He is the inventor of Shannon Entropy, a measure of surprise, and the inventor of the binary digit that we call a bit as well as advancing computing and communications, data compression, the list goes on. The man was a genius.

Shannon also broke new ground with cutting edge scientific investment theory (and it's still cutting edge to this day) as well as gambling; both Shannon and Edward Thorpe collaborated together.

Shannon’s Demon is a simple idea. Let us assume you have two "assets", A and B be they stocks, bets, horses, whatever, the outcomes are random, unpredictable and could be decided by a coin flip, card flip, roulette wheel or dice. The expected return is mathematically zero, and in most cases negative due to commissions, vig, tax and so on.

Most investment focuses on looking for the signal in the noise, divining mystical patterns from the the leaves. Sounds familiar huh? Like bet selection and other voodoo people focus on.

Shannon proposed forgetting about the signal and instead making money from the unpredictable noise, basically making money out of thin air.

Being the first person to mathematically and scientifically define what a signal, noise and information actually is and which underpins all communications theory and systems, he knew what he was talking about.

Lets for arguments sake call the two "assets" A and B and the outcome is decided by flipping a fair coin, so 50/50 probability. It's not necessary to even know the probability but it helps when managing risk and will do for this example.

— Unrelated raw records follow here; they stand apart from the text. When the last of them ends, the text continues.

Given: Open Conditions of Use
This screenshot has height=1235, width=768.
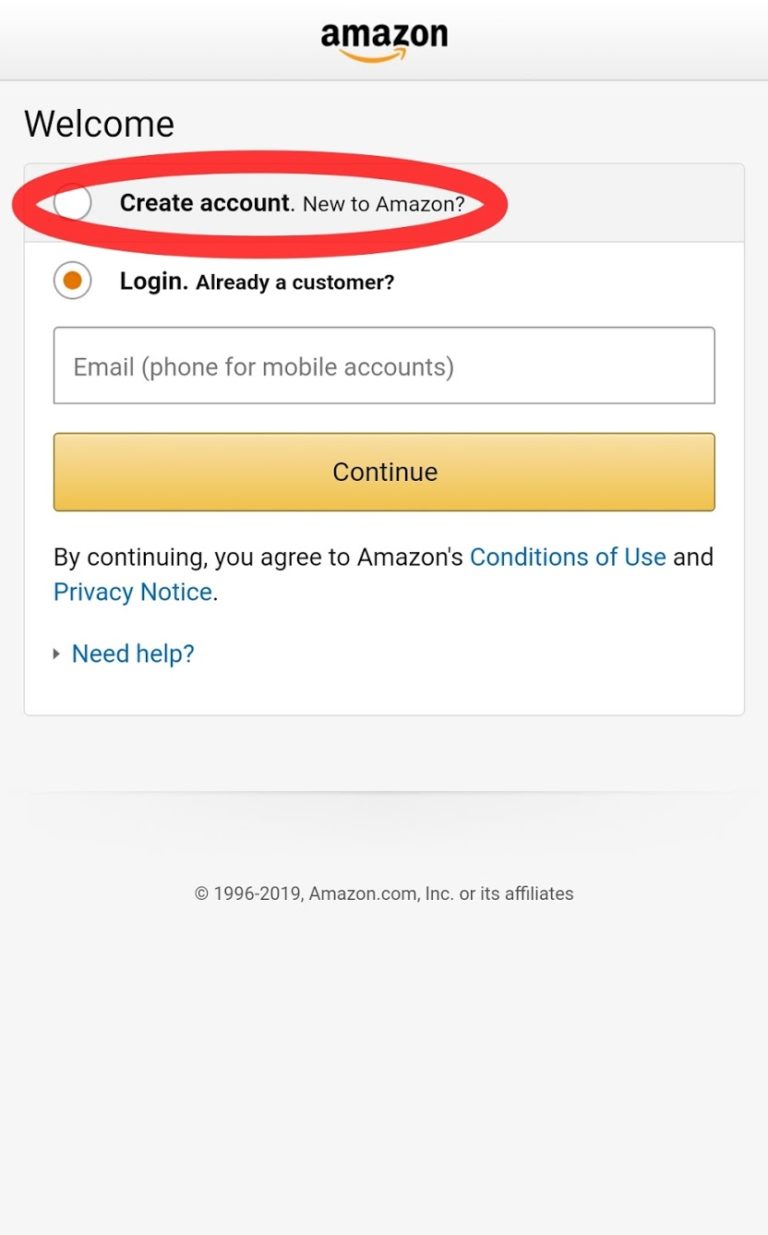Looking at the screenshot, I should (x=568, y=557).
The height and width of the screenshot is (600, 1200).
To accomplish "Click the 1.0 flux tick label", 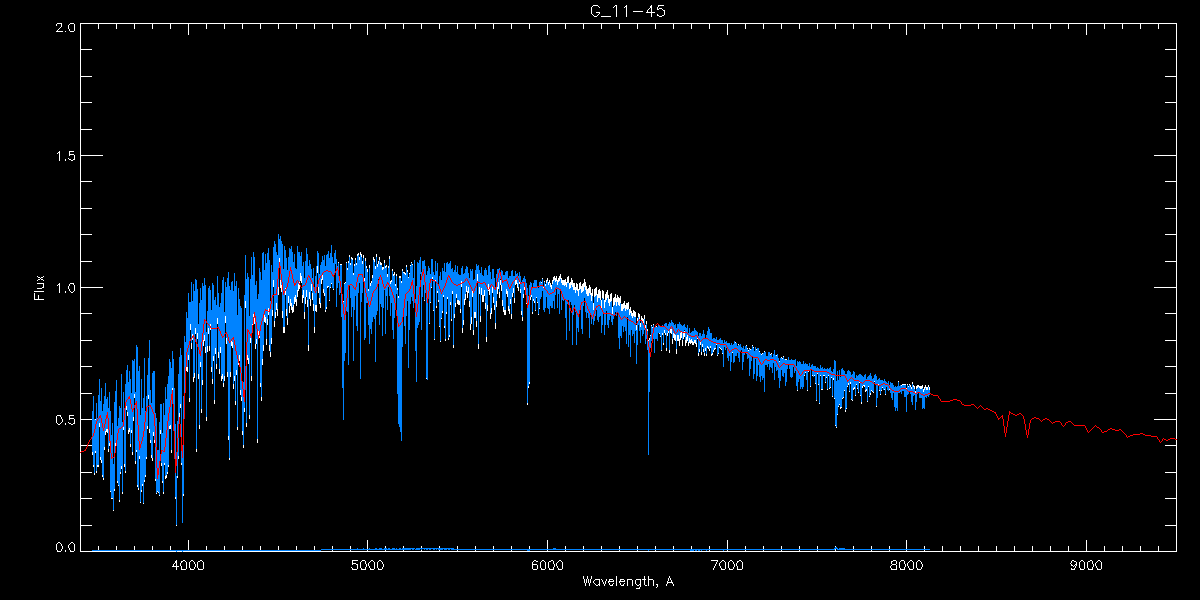I will coord(64,288).
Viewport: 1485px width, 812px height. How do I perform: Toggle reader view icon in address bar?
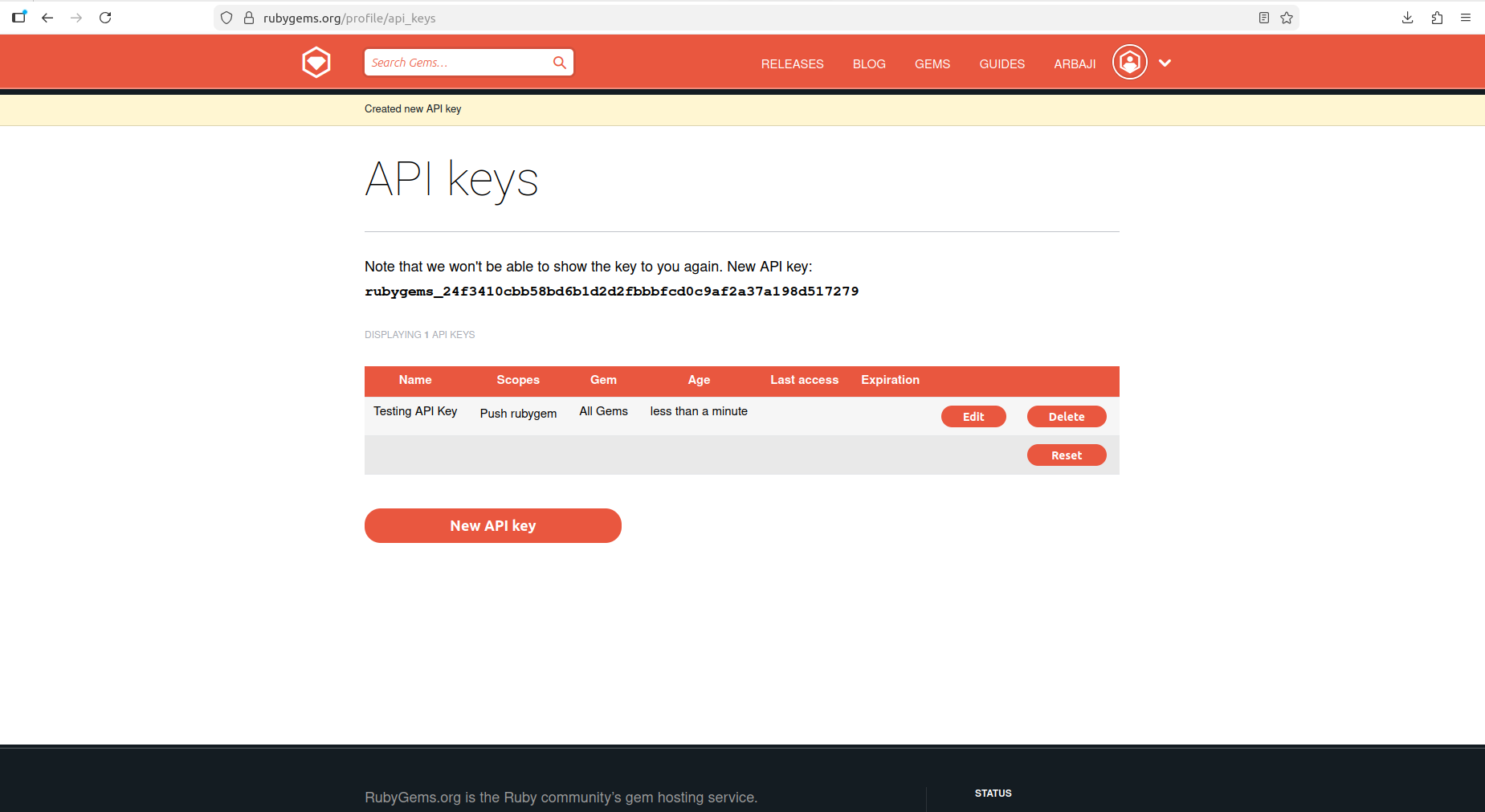click(1263, 18)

Shannon suggests that you should invest 50% of your balance in each of the assets A and B and after each decision, “re-balance to 50%”, that is we split the balance evenly to bet/invest on A and B in the next round.

So we are betting on the two games A and B decided by independent coin flips where we stand to get a return r with probability 50/50.

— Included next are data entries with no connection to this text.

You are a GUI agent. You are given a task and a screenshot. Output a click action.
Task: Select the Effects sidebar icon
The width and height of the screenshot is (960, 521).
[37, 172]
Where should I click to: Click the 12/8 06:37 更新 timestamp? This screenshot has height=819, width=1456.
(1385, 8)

The return r means we may only risk r% of the entire allocation to avoid a quick risk of ruin. It may be 2% of the allocation on an even chance bet.

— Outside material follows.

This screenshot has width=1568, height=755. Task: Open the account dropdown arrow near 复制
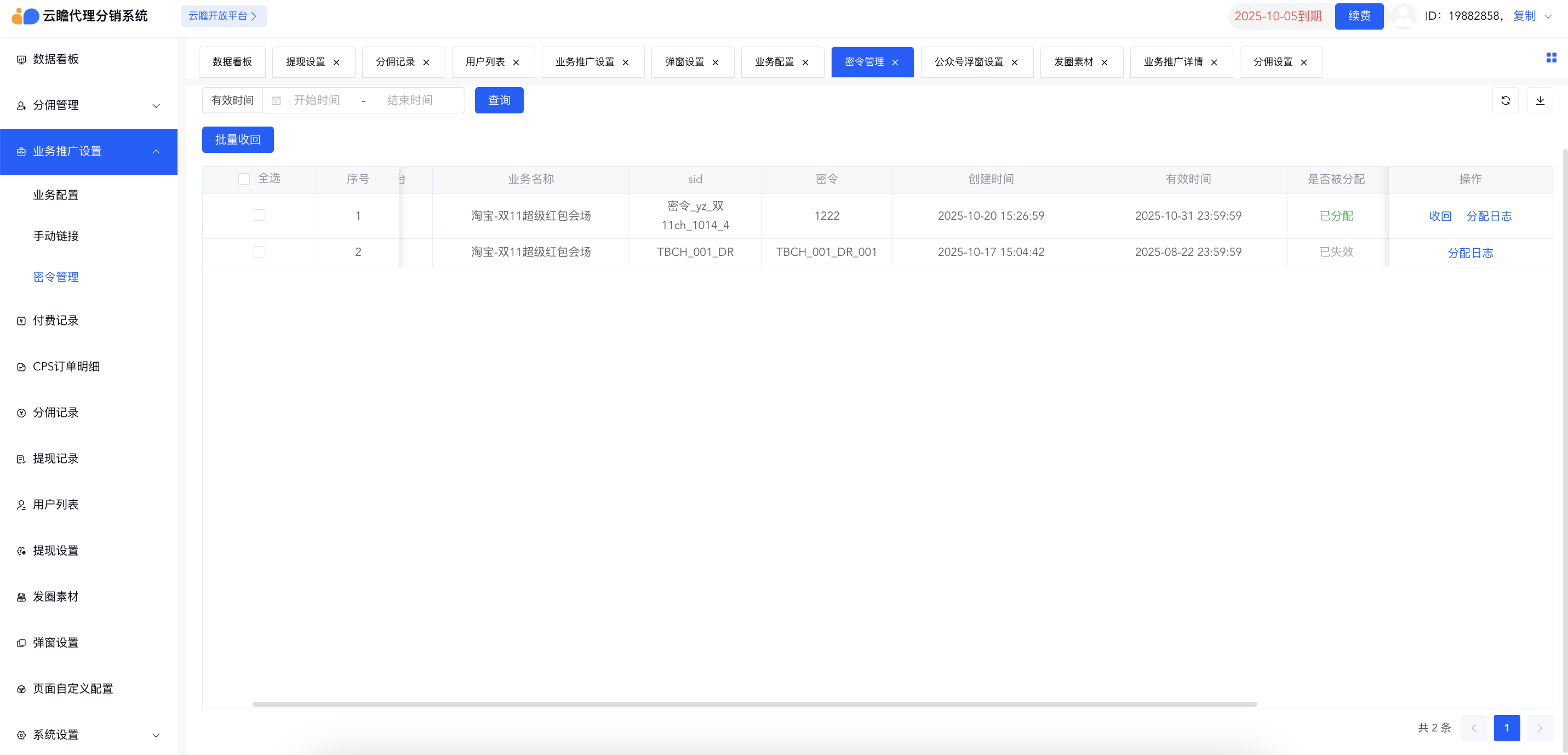1548,16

We will therefore have the following possible outcomes

The balance after round 1 for each game is either (1 + 0.5r) or (1−0.5r) with equal probability.

But, notice as the returns of two simultaneous games can net to zero, a new neutral state
has been added to the player’s space of outcomes. Our net gain or loss playing both games with our capital split between A and B will be +r, 0, -r.

After one round of playing the two games simultaneously, we obtain less extreme
outcomes, but we leave our win-loss ratio unchanged (with a 25% probability for
winning and losing, respectively, and a 50% probability of a neutral outcome). After
two rounds of two simultaneous games, our probability of being down has been
reduced to 43.75%, and we have a probability of 25% of breaking even, and 56.25% of being ahead while the expected value is still zero.

In the long term, the volatility reduction
translates into growth extracted from random noise.

The "assets" A and B can be both losing games, the only thing that matters is the games are independent and not correlated. If they are both random games of chance then by definition they will be uncorrelated.

For the die hard mathematicians there are a number of papers, a good one is
VOLATILITY HARVESTING: EXTRACTING
RETURN FROM RANDOMNESS by J. h. Witte

You will find many papers on volatilty harvesting and volatilty pumping as it is known in the literature, it's suddenly being recognised and researched due to lower trading costs and spreads than existed in Shannons time.

There is a fascinating book and historical account that covers this and more called Fortunes Formula by William Poundstone.

I hope this provokes some healthy discussion and moves the collective thinking into a new direction for attacking the game.

If one has sufficient bankroll to acces non-negotiable/dead chip programs with generous rebates, the margins are getting low enough that Shanons Demon may make returns from randomness a mathematical certainty.